Exercise instructions :: Everything from the line containing "Given: Open the Team tab" through the final line of the material is to be restated word for word, and only that.

Data in this exercise ::
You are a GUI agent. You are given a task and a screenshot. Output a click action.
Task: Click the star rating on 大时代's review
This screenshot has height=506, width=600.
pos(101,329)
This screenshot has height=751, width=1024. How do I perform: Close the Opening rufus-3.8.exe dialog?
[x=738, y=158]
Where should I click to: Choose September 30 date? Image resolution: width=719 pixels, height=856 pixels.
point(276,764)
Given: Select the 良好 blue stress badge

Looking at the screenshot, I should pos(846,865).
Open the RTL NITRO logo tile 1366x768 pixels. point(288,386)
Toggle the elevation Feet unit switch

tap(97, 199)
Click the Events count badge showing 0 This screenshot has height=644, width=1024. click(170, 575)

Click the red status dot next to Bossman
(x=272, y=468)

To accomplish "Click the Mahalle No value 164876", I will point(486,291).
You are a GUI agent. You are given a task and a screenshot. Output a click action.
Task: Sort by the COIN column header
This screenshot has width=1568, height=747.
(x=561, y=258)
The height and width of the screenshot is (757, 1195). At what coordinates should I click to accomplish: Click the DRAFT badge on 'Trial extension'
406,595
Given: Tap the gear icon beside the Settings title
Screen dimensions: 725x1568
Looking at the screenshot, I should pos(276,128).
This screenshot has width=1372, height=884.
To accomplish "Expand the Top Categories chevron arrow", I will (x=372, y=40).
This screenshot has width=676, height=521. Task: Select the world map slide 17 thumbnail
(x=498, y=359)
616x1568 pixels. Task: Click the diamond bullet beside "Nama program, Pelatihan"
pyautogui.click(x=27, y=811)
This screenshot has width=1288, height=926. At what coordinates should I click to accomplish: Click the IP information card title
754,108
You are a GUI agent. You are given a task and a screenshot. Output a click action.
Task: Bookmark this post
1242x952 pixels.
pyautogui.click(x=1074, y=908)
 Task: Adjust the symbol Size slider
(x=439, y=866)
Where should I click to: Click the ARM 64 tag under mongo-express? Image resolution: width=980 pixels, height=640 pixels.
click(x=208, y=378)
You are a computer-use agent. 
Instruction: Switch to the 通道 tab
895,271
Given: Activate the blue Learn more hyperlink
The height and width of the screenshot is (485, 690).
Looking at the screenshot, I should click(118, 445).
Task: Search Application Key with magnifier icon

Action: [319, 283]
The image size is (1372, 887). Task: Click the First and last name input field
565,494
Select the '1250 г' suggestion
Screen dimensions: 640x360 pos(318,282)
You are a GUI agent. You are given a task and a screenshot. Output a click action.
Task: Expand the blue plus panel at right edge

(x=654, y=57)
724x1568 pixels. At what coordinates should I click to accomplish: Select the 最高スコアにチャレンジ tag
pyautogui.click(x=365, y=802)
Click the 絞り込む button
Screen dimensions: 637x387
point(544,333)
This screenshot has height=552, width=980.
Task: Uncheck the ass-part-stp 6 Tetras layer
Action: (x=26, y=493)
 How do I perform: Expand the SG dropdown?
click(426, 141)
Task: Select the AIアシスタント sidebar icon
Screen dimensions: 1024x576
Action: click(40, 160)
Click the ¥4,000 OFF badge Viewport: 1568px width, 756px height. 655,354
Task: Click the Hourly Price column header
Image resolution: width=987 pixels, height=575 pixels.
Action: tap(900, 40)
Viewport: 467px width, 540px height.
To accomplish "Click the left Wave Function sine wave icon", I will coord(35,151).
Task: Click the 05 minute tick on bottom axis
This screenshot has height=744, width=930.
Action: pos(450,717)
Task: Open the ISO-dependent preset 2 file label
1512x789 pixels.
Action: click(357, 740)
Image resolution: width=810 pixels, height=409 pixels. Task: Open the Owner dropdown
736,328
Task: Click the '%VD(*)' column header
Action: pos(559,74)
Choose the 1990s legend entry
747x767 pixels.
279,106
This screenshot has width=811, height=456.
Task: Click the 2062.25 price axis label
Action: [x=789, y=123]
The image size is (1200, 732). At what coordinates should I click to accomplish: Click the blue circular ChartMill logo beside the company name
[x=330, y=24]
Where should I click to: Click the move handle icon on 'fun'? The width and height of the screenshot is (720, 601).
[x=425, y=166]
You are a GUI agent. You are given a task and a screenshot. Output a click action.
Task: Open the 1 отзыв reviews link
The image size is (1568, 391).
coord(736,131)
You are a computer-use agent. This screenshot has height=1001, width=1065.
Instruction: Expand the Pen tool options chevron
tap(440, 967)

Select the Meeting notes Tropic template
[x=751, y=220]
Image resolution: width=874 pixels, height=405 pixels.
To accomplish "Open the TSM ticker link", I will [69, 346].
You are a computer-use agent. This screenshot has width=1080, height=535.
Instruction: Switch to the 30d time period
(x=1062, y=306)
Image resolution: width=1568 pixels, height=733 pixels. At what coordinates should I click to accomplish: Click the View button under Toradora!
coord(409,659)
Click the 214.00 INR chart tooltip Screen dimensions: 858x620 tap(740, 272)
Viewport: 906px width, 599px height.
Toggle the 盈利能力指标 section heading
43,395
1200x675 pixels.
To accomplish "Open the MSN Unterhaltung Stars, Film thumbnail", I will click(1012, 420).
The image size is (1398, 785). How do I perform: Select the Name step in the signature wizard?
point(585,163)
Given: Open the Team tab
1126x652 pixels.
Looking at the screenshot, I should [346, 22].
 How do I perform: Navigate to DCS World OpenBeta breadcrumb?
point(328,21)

Your solution ::
Given: Open the Team tab
1126x652 pixels.
Looking at the screenshot, I should [346, 22].
 How do I perform: Navigate to DCS World OpenBeta breadcrumb?
point(328,21)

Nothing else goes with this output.